Estatal Eletrobras em Pauta

Plano de privatização

A estatal Eletrobras em pauta em 2020. Atualmente a holding controla grande parte dos sistemas de geração e transmissão de energia elétrica do Brasil. Além de principal acionista de subsidiárias,  detém metade do capital de Itaipu Binacional em nome do governo brasileiro.

Há um processo de abertura e desestatização da Eletrobras para promover investimentos em infraestrutura por meio de parcerias com o setor privado associado à outorgas.

Atualmente, estudos em fase final no Ministério de Minas e Energia (MME) e de Economia (ME) estruturam a elaboração de projeto de lei que promoverá a privatização da gigante estatal. Simultaneamente aos estudos do MME e ME o tema está sendo discutido com os líderes do plenário brasileiro.

Segundo o Ministro do MME, Bento Albuquerque, as bases do negócios já anunciadas serão mantidas, como a pulverização do capital da holding no mercado, sem a participação da União – acionista controlador.

Repercussões

As atualizações setoriais quanto a modicidade tarifária e a modelagem societária esperadas com a Privatização, segundo Tribunal de Contas da União (TCU), apontam que a União já não dispõe de capacidade de investimento para a estatal.

Feitas as comparações entre os custos necessários para operação de usinas da estatal Eletrobras e o preço de mercado, os estudos apontam para a elevação do preço de energia do cativo entre 2 e 6 pontos percentuais dependendo do preço a ser recontratado no mercado regulado.

Por outro lado a redução do uso político da empresa e poder trazer eficiência para o serviço prestado com custos menores e melhores resultados nas suas operações.

Privatização da estatal Eletrobras

O modelo de privatização, segundo Benjamin Zymler do TCU, prevê a adoção da golden share para questões estratégicas.
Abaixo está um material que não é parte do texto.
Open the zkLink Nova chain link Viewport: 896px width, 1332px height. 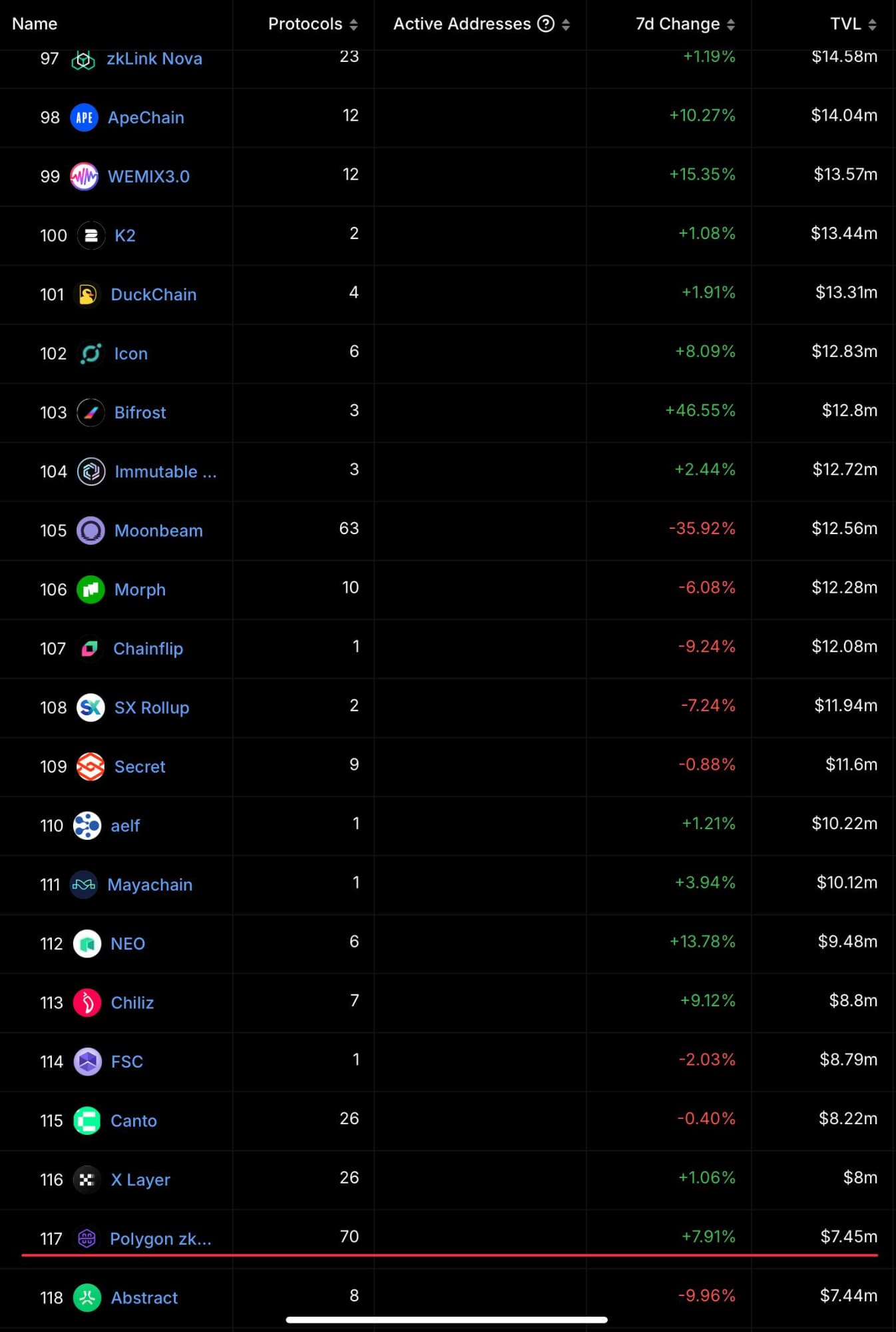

Sendo em 2018, os principais riscos relacionados à privatização da Eletrobrás nos moldes propostos à época:

  • a necessidade de prévia privatização das distribuidoras;
  • o sucesso de desinvestimentos em SPEs;
  • a necessidade de desmembramento da Eletronuclear e de Itaipu;
  • a gestão de iniciativas para revitalização da Bacia do Rio São Francisco;
  • a definição quanto à indenização referente aos ativos de transmissão pré-2000;
  • a descotização; e
  • os impactos associados para as tarifas de energia no longo prazo.

As questões seguem em debate e o Projeto de Lei para a execução do planejamento do MME quanto a Estatal e seus desdobramentos são debatidos nos bastidores da política energética brasileira.